Historical Stats (and Anomalies) for a specific feature.

Fields
featureDisplayName string

Display name of the feature.

threshold object (ThresholdConfig)

Threshold for anomaly detection.

trainingStats object (FeatureStatsAnomaly)

Stats calculated for the Training Dataset.

predictionStats[] object (FeatureStatsAnomaly)

A list of historical stats generated by different time window's Prediction Dataset.

JSON representation
{
  "featureDisplayName": string,
  "threshold": {
    object (ThresholdConfig)
  },
  "trainingStats": {
    object (FeatureStatsAnomaly)
  },
  "predictionStats": [
    {
      object (FeatureStatsAnomaly)
    }
  ]
}

FeatureStatsAnomaly

Stats and Anomaly generated at specific timestamp for specific feature. The startTime and endTime are used to define the time range of the dataset that current stats belongs to, e.g. prediction traffic is bucketed into prediction datasets by time window. If the Dataset is not defined by time window, startTime = endTime. timestamp of the stats and anomalies always refers to endTime. Raw stats and anomalies are stored in statsUri or anomalyUri in the tensorflow defined protos. Field dataStats contains almost identical information with the raw stats in Vertex AI defined proto, for UI to display.

Fields
score number

feature importance score, only populated when cross-feature monitoring is enabled. For now only used to represent feature attribution score within range [0, 1] for ModelDeploymentMonitoringObjectiveType.FEATURE_ATTRIBUTION_SKEW and ModelDeploymentMonitoringObjectiveType.FEATURE_ATTRIBUTION_DRIFT.

statsUri string

Path of the stats file for current feature values in Cloud Storage bucket. Format: gs:////stats. Example: gs://monitoring_bucket/featureName/stats. Stats are stored as binary format with Protobuf message tensorflow.metadata.v0.FeatureNameStatistics.

anomalyUri string

Path of the anomaly file for current feature values in Cloud Storage bucket. Format: gs:////anomalies. Example: gs://monitoring_bucket/featureName/anomalies. Stats are stored as binary format with Protobuf message Anoamlies are stored as binary format with Protobuf message tensorflow.metadata.v0.AnomalyInfo.
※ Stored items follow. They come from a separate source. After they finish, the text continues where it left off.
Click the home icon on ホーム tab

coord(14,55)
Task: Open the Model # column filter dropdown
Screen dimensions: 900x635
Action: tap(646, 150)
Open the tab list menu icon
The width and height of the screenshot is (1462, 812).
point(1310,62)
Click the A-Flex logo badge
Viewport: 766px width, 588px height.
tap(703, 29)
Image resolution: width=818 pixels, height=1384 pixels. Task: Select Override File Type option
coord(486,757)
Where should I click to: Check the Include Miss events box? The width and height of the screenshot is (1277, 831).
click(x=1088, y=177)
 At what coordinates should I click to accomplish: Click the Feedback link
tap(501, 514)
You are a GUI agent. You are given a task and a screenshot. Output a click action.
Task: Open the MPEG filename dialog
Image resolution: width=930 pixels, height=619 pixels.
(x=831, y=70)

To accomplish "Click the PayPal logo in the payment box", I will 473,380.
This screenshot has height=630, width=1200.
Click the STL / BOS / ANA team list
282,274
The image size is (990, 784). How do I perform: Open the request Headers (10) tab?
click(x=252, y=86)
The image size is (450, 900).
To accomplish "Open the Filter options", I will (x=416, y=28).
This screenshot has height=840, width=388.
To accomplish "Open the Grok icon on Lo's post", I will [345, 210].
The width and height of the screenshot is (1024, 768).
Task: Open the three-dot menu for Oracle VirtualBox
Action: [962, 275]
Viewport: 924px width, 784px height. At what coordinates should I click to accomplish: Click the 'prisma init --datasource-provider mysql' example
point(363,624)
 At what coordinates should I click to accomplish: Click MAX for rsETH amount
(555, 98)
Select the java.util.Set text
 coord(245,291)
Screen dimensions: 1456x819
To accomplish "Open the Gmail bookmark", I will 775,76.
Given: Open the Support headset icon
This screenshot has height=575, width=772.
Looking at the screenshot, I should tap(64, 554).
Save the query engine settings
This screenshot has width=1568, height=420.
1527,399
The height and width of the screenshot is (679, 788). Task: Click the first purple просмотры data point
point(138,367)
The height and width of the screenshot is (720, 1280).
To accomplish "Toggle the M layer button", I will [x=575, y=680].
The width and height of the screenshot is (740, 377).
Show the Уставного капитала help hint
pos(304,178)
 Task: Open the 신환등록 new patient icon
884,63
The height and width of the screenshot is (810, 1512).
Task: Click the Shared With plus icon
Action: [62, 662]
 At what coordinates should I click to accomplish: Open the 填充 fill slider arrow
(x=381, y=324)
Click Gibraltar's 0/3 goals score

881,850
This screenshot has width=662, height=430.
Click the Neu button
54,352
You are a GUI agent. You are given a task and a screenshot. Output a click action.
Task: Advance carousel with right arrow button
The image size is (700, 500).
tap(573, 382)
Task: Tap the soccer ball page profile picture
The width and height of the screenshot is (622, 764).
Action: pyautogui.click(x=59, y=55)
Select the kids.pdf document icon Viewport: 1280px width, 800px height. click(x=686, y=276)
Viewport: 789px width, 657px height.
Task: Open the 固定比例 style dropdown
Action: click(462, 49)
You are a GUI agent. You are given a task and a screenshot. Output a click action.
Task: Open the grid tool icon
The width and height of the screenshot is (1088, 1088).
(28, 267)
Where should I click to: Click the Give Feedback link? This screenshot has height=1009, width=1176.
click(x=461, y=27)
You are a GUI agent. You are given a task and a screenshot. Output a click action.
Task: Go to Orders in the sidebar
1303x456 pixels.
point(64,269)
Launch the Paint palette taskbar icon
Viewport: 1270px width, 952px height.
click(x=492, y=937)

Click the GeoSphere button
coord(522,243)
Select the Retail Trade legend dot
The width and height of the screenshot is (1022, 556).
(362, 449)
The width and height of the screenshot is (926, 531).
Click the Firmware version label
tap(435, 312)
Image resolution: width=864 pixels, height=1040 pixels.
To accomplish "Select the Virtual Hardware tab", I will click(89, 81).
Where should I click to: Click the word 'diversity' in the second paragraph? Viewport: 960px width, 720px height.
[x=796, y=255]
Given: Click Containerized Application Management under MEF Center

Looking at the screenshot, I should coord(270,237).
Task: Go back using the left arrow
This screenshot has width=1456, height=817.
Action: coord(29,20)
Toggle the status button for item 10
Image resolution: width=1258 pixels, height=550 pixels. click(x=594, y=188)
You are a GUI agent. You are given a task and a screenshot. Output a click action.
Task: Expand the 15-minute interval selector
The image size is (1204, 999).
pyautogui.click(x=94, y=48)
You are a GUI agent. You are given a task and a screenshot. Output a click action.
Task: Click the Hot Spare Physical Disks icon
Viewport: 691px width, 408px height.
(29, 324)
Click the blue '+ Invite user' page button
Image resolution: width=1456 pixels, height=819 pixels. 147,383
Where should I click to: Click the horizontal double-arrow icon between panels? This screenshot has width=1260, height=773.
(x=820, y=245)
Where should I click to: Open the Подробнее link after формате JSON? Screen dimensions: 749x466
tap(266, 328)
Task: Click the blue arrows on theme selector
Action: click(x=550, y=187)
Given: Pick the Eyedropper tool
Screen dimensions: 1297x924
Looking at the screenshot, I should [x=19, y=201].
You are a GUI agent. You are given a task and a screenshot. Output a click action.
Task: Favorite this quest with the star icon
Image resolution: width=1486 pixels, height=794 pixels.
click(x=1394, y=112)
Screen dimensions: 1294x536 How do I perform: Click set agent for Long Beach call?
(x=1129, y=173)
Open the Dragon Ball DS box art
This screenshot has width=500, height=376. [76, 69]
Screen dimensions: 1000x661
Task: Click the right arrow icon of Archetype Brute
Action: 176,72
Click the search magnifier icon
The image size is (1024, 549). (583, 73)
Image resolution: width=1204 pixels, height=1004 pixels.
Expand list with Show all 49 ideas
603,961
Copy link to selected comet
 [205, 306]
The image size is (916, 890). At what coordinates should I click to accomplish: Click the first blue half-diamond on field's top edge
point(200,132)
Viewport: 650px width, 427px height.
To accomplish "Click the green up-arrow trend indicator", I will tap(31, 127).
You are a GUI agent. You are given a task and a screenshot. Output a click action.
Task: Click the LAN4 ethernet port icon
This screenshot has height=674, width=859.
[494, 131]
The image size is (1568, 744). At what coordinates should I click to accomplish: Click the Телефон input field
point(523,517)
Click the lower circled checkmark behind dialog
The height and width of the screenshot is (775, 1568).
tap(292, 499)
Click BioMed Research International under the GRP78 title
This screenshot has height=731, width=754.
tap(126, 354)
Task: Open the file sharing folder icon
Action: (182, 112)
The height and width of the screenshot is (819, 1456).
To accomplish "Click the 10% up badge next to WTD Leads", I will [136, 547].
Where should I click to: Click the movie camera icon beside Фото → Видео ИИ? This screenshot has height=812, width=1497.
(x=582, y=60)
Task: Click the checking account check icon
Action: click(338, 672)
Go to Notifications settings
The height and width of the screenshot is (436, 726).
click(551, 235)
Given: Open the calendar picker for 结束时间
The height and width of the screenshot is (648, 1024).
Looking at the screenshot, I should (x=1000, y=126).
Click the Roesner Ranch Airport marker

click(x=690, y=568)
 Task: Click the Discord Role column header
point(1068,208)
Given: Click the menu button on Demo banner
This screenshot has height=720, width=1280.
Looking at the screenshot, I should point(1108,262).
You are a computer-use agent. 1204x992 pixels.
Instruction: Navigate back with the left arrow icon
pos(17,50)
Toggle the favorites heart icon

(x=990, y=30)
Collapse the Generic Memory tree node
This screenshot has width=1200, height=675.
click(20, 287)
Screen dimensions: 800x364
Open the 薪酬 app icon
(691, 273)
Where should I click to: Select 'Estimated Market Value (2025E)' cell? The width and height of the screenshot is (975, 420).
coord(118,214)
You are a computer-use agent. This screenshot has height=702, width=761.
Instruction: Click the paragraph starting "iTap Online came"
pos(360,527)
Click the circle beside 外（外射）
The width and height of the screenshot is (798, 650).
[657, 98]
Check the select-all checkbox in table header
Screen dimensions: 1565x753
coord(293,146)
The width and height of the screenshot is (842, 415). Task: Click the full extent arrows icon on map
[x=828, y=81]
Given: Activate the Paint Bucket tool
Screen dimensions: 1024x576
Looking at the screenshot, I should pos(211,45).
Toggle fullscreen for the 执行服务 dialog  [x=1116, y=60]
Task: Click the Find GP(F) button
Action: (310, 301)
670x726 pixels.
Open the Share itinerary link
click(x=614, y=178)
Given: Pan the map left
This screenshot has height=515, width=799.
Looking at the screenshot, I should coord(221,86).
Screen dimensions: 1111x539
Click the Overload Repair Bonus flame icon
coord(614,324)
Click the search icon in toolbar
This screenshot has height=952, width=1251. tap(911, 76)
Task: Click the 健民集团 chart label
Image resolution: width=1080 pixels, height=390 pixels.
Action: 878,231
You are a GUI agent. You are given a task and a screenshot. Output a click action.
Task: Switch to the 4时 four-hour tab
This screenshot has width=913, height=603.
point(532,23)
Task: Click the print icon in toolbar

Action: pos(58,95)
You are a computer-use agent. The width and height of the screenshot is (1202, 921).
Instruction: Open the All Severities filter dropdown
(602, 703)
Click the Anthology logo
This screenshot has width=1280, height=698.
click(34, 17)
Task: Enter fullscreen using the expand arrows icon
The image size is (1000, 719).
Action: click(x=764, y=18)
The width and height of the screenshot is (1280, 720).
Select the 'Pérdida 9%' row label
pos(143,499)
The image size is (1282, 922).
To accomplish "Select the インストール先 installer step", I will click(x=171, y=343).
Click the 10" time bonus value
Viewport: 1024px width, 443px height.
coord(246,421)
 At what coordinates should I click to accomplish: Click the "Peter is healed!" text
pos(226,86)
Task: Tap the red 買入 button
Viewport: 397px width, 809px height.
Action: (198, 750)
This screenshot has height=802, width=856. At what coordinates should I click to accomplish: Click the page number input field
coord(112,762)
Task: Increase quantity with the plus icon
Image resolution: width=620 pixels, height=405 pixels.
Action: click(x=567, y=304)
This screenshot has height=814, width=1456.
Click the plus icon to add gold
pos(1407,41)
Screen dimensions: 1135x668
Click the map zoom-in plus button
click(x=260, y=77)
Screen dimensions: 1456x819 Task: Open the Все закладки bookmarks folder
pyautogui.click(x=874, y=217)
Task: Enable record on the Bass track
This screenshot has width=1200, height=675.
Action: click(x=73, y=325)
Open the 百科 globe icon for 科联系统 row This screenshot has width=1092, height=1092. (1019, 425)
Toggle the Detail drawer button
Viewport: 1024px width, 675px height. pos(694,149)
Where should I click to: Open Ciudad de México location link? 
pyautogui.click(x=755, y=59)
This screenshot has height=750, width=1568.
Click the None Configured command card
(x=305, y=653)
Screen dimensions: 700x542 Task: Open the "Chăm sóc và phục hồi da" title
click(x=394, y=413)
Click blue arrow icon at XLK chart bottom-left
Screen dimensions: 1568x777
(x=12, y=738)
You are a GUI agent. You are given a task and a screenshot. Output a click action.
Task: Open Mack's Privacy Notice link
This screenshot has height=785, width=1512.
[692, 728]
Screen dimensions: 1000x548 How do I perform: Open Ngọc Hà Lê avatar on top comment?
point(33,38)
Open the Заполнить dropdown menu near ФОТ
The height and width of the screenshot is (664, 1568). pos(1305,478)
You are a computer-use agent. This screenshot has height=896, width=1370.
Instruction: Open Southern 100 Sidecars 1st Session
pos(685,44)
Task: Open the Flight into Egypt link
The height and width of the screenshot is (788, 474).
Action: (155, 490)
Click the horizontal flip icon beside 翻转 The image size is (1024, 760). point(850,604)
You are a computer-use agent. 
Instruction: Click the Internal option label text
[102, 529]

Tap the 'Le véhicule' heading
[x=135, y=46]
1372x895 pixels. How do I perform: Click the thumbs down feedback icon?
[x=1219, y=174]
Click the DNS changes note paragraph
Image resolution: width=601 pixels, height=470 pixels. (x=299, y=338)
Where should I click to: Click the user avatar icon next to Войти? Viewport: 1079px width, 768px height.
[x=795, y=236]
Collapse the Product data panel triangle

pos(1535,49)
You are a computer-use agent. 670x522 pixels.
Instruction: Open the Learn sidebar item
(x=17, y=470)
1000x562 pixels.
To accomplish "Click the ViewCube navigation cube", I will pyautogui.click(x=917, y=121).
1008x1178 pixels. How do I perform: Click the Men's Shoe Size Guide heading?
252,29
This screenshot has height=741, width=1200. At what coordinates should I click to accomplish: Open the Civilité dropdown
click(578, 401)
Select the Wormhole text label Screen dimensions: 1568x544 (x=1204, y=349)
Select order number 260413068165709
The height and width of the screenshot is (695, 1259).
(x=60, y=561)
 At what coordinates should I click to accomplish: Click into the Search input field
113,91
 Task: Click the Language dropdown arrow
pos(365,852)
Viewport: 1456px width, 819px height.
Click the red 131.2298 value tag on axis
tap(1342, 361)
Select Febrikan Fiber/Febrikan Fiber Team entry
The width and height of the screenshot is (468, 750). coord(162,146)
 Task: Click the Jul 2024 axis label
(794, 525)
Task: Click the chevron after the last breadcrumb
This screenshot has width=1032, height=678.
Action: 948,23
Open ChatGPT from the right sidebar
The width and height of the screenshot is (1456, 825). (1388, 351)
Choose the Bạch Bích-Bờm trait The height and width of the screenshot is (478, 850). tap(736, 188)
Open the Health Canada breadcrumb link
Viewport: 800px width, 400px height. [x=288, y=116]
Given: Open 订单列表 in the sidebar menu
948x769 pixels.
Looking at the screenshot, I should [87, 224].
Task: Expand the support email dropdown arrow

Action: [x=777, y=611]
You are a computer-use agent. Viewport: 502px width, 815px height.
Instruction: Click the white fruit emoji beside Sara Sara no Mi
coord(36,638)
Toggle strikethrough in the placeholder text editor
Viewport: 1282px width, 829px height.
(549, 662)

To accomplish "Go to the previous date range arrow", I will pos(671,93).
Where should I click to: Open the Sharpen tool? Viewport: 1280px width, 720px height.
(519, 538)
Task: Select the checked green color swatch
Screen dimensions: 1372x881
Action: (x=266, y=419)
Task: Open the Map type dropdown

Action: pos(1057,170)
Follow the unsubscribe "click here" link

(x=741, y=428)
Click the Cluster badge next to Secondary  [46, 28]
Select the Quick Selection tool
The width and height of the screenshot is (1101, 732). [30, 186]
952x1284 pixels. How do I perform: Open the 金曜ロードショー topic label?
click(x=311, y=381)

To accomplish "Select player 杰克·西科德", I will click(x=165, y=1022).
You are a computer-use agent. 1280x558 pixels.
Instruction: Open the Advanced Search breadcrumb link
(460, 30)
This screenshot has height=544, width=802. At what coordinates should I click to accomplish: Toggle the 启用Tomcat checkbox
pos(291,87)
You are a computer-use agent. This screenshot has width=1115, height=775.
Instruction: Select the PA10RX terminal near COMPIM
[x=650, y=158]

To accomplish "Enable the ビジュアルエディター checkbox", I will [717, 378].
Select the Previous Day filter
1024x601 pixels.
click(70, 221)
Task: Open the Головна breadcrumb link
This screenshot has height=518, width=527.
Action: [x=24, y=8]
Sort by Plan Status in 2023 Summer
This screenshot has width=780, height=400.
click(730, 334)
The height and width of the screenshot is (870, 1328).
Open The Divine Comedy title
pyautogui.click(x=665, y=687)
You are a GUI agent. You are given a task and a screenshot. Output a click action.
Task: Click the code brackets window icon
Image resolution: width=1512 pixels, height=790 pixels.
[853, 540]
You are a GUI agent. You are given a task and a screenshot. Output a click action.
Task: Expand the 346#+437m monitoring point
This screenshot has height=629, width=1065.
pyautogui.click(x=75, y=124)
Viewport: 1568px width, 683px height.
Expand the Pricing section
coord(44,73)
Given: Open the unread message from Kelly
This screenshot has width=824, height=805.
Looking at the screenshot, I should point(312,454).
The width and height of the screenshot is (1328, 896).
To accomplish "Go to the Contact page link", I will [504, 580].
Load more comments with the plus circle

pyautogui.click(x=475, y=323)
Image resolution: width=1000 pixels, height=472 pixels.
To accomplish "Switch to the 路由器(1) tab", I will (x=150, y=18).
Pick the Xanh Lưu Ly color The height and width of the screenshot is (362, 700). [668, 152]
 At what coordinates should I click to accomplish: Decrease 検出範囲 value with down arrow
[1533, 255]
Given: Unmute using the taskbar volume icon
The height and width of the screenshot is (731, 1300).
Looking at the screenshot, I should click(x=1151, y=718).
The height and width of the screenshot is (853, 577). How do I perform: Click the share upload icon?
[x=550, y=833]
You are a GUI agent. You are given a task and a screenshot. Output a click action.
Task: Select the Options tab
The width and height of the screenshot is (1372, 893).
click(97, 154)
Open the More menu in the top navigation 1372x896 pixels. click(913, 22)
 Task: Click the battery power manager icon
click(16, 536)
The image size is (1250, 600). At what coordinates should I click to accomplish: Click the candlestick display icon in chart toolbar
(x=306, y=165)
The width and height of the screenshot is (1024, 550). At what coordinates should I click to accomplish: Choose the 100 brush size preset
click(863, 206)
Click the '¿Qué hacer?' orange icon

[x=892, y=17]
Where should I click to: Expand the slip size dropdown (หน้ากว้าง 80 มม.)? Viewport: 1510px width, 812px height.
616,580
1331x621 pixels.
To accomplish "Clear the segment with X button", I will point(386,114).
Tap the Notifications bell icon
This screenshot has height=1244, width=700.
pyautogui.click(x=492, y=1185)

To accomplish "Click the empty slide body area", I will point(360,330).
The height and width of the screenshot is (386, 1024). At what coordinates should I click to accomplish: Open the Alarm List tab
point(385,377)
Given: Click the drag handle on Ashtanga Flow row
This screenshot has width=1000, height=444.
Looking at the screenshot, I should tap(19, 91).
distributionDeviation number

Deviation from the current stats to baseline stats. 1. For categorical feature, the distribution distance is calculated by L-inifinity norm. 2. For numerical feature, the distribution distance is calculated by Jensen–Shannon divergence.

anomalyDetectionThreshold number

This is the threshold used when detecting anomalies. The threshold can be changed by user, so this one might be different from ThresholdConfig.value.

startTime string (Timestamp format)

The start timestamp of window where stats were generated. For objectives where time window doesn't make sense (e.g. Featurestore Snapshot Monitoring), startTime is only used to indicate the monitoring intervals, so it always equals to (endTime - monitoringInterval).

Uses RFC 3339, where generated output will always be Z-normalized and use 0, 3, 6 or 9 fractional digits. Offsets other than "Z" are also accepted. Examples: "2014-10-02T15:01:23Z", "2014-10-02T15:01:23.045123456Z" or "2014-10-02T15:01:23+05:30".

endTime string (Timestamp format)

The end timestamp of window where stats were generated. For objectives where time window doesn't make sense (e.g. Featurestore Snapshot Monitoring), endTime indicates the timestamp of the data used to generate stats (e.g. timestamp we take snapshots for feature values).

Uses RFC 3339, where generated output will always be Z-normalized and use 0, 3, 6 or 9 fractional digits. Offsets other than "Z" are also accepted. Examples: "2014-10-02T15:01:23Z", "2014-10-02T15:01:23.045123456Z" or "2014-10-02T15:01:23+05:30".

JSON representation
{
  "score": number,
  "statsUri": string,
  "anomalyUri": string,
  "distributionDeviation": number,
  "anomalyDetectionThreshold": number,
  "startTime": string,
  "endTime": string
}

Methods

cancel

Cancels a BatchPredictionJob.

create

Creates a BatchPredictionJob.

delete

Deletes a BatchPredictionJob.

get

Gets a BatchPredictionJob

list

Lists BatchPredictionJobs in a Location.